## BEGIN

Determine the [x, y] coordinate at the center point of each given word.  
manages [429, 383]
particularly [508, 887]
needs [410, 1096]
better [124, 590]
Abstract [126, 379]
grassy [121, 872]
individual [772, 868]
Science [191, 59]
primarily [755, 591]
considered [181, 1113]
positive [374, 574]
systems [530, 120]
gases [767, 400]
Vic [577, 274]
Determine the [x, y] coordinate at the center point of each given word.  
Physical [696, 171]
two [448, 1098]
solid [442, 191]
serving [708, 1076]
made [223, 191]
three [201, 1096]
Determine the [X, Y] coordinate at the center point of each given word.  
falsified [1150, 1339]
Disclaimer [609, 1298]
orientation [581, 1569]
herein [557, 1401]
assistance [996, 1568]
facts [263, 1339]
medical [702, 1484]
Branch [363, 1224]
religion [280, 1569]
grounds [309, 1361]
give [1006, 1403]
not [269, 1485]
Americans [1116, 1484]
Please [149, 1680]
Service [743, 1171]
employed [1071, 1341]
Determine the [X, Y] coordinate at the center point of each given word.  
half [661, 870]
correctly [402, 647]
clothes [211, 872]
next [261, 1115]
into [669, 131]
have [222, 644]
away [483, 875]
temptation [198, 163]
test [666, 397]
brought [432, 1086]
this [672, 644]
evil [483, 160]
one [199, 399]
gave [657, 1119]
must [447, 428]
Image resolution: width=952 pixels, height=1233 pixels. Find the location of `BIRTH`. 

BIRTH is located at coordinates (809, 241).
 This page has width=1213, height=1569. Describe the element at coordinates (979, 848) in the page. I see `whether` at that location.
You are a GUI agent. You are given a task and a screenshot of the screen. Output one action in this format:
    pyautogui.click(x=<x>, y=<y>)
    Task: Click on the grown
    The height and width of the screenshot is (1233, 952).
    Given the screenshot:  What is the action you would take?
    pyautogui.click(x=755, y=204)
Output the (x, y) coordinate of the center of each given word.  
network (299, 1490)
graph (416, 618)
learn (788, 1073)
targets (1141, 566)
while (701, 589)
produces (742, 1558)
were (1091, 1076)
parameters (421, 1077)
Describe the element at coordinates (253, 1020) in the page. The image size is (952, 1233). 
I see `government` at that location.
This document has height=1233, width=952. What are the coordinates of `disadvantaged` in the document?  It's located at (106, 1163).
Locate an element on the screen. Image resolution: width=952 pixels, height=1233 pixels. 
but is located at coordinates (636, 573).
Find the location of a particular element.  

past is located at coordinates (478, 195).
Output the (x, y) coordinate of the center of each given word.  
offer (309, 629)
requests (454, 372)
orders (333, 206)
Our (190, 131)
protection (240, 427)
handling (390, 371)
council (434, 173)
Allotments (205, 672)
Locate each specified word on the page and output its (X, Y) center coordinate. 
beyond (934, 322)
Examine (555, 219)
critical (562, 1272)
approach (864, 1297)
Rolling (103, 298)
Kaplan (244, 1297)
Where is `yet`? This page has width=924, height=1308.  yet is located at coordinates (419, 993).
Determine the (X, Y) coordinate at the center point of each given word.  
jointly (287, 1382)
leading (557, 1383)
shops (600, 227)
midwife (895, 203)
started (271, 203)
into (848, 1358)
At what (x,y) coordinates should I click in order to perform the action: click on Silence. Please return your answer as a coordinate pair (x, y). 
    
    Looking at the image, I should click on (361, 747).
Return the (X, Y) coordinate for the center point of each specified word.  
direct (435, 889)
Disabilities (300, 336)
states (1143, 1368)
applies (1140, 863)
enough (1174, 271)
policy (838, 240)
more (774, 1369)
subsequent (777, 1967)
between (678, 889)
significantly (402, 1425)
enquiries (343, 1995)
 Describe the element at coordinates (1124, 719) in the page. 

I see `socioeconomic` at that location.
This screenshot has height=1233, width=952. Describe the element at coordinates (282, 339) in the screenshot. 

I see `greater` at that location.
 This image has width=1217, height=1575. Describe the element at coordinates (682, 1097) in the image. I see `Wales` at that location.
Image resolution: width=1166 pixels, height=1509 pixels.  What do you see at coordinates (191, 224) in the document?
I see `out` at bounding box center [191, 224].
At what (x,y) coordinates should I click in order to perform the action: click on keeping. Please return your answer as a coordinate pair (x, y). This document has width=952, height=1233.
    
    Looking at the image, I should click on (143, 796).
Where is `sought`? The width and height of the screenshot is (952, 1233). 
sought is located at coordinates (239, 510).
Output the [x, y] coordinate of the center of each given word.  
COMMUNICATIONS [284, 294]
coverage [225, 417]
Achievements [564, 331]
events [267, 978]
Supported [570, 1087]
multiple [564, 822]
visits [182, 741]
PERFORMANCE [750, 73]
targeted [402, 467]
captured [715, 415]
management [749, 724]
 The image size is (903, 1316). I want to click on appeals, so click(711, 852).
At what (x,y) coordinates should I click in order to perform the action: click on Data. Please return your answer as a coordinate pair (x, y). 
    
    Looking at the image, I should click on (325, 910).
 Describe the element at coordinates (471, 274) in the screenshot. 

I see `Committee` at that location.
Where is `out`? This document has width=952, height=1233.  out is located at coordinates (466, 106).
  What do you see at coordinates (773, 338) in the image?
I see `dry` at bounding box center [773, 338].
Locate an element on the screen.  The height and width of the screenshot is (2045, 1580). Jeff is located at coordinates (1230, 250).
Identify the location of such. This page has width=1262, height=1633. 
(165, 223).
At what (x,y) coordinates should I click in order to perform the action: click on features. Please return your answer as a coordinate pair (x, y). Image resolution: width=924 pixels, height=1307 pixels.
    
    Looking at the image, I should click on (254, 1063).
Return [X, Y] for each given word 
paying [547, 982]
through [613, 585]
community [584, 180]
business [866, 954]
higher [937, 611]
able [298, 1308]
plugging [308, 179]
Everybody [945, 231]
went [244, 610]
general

## END

**Objective:** Extract each line above verbatim, from first to last.

**Final result:**
Determine the [x, y] coordinate at the center point of each given word.  
manages [429, 383]
particularly [508, 887]
needs [410, 1096]
better [124, 590]
Abstract [126, 379]
grassy [121, 872]
individual [772, 868]
Science [191, 59]
primarily [755, 591]
considered [181, 1113]
positive [374, 574]
systems [530, 120]
gases [767, 400]
Vic [577, 274]
Determine the [x, y] coordinate at the center point of each given word.  
Physical [696, 171]
two [448, 1098]
solid [442, 191]
serving [708, 1076]
made [223, 191]
three [201, 1096]
Determine the [X, Y] coordinate at the center point of each given word.  
falsified [1150, 1339]
Disclaimer [609, 1298]
orientation [581, 1569]
herein [557, 1401]
assistance [996, 1568]
facts [263, 1339]
medical [702, 1484]
Branch [363, 1224]
religion [280, 1569]
grounds [309, 1361]
give [1006, 1403]
not [269, 1485]
Americans [1116, 1484]
Please [149, 1680]
Service [743, 1171]
employed [1071, 1341]
Determine the [X, Y] coordinate at the center point of each given word.  
half [661, 870]
correctly [402, 647]
clothes [211, 872]
next [261, 1115]
into [669, 131]
have [222, 644]
away [483, 875]
temptation [198, 163]
test [666, 397]
brought [432, 1086]
this [672, 644]
evil [483, 160]
one [199, 399]
gave [657, 1119]
must [447, 428]
Image resolution: width=952 pixels, height=1233 pixels. Find the location of `BIRTH`. 

BIRTH is located at coordinates (809, 241).
 This page has width=1213, height=1569. Describe the element at coordinates (979, 848) in the page. I see `whether` at that location.
You are a GUI agent. You are given a task and a screenshot of the screen. Output one action in this format:
    pyautogui.click(x=<x>, y=<y>)
    Task: Click on the grown
    The height and width of the screenshot is (1233, 952).
    Given the screenshot:  What is the action you would take?
    pyautogui.click(x=755, y=204)
Output the (x, y) coordinate of the center of each given word.  
network (299, 1490)
graph (416, 618)
learn (788, 1073)
targets (1141, 566)
while (701, 589)
produces (742, 1558)
were (1091, 1076)
parameters (421, 1077)
Describe the element at coordinates (253, 1020) in the page. The image size is (952, 1233). 
I see `government` at that location.
This document has height=1233, width=952. What are the coordinates of `disadvantaged` in the document?  It's located at (106, 1163).
Locate an element on the screen. Image resolution: width=952 pixels, height=1233 pixels. 
but is located at coordinates (636, 573).
Find the location of a particular element.  

past is located at coordinates (478, 195).
Output the (x, y) coordinate of the center of each given word.  
offer (309, 629)
requests (454, 372)
orders (333, 206)
Our (190, 131)
protection (240, 427)
handling (390, 371)
council (434, 173)
Allotments (205, 672)
Locate each specified word on the page and output its (X, Y) center coordinate. 
beyond (934, 322)
Examine (555, 219)
critical (562, 1272)
approach (864, 1297)
Rolling (103, 298)
Kaplan (244, 1297)
Where is `yet`? This page has width=924, height=1308.  yet is located at coordinates (419, 993).
Determine the (X, Y) coordinate at the center point of each given word.  
jointly (287, 1382)
leading (557, 1383)
shops (600, 227)
midwife (895, 203)
started (271, 203)
into (848, 1358)
At what (x,y) coordinates should I click in order to perform the action: click on Silence. Please return your answer as a coordinate pair (x, y). 
    
    Looking at the image, I should click on (361, 747).
Return the (X, Y) coordinate for the center point of each specified word.  
direct (435, 889)
Disabilities (300, 336)
states (1143, 1368)
applies (1140, 863)
enough (1174, 271)
policy (838, 240)
more (774, 1369)
subsequent (777, 1967)
between (678, 889)
significantly (402, 1425)
enquiries (343, 1995)
 Describe the element at coordinates (1124, 719) in the page. 

I see `socioeconomic` at that location.
This screenshot has height=1233, width=952. Describe the element at coordinates (282, 339) in the screenshot. 

I see `greater` at that location.
 This image has width=1217, height=1575. Describe the element at coordinates (682, 1097) in the image. I see `Wales` at that location.
Image resolution: width=1166 pixels, height=1509 pixels.  What do you see at coordinates (191, 224) in the document?
I see `out` at bounding box center [191, 224].
At what (x,y) coordinates should I click in order to perform the action: click on keeping. Please return your answer as a coordinate pair (x, y). This document has width=952, height=1233.
    
    Looking at the image, I should click on (143, 796).
Where is `sought`? The width and height of the screenshot is (952, 1233). 
sought is located at coordinates (239, 510).
Output the [x, y] coordinate of the center of each given word.  
COMMUNICATIONS [284, 294]
coverage [225, 417]
Achievements [564, 331]
events [267, 978]
Supported [570, 1087]
multiple [564, 822]
visits [182, 741]
PERFORMANCE [750, 73]
targeted [402, 467]
captured [715, 415]
management [749, 724]
 The image size is (903, 1316). I want to click on appeals, so click(711, 852).
At what (x,y) coordinates should I click in order to perform the action: click on Data. Please return your answer as a coordinate pair (x, y). 
    
    Looking at the image, I should click on (325, 910).
 Describe the element at coordinates (471, 274) in the screenshot. 

I see `Committee` at that location.
Where is `out`? This document has width=952, height=1233.  out is located at coordinates (466, 106).
  What do you see at coordinates (773, 338) in the image?
I see `dry` at bounding box center [773, 338].
Locate an element on the screen.  The height and width of the screenshot is (2045, 1580). Jeff is located at coordinates (1230, 250).
Identify the location of such. This page has width=1262, height=1633. 
(165, 223).
At what (x,y) coordinates should I click in order to perform the action: click on features. Please return your answer as a coordinate pair (x, y). Image resolution: width=924 pixels, height=1307 pixels.
    
    Looking at the image, I should click on (254, 1063).
Return [X, Y] for each given word 
paying [547, 982]
through [613, 585]
community [584, 180]
business [866, 954]
higher [937, 611]
able [298, 1308]
plugging [308, 179]
Everybody [945, 231]
went [244, 610]
general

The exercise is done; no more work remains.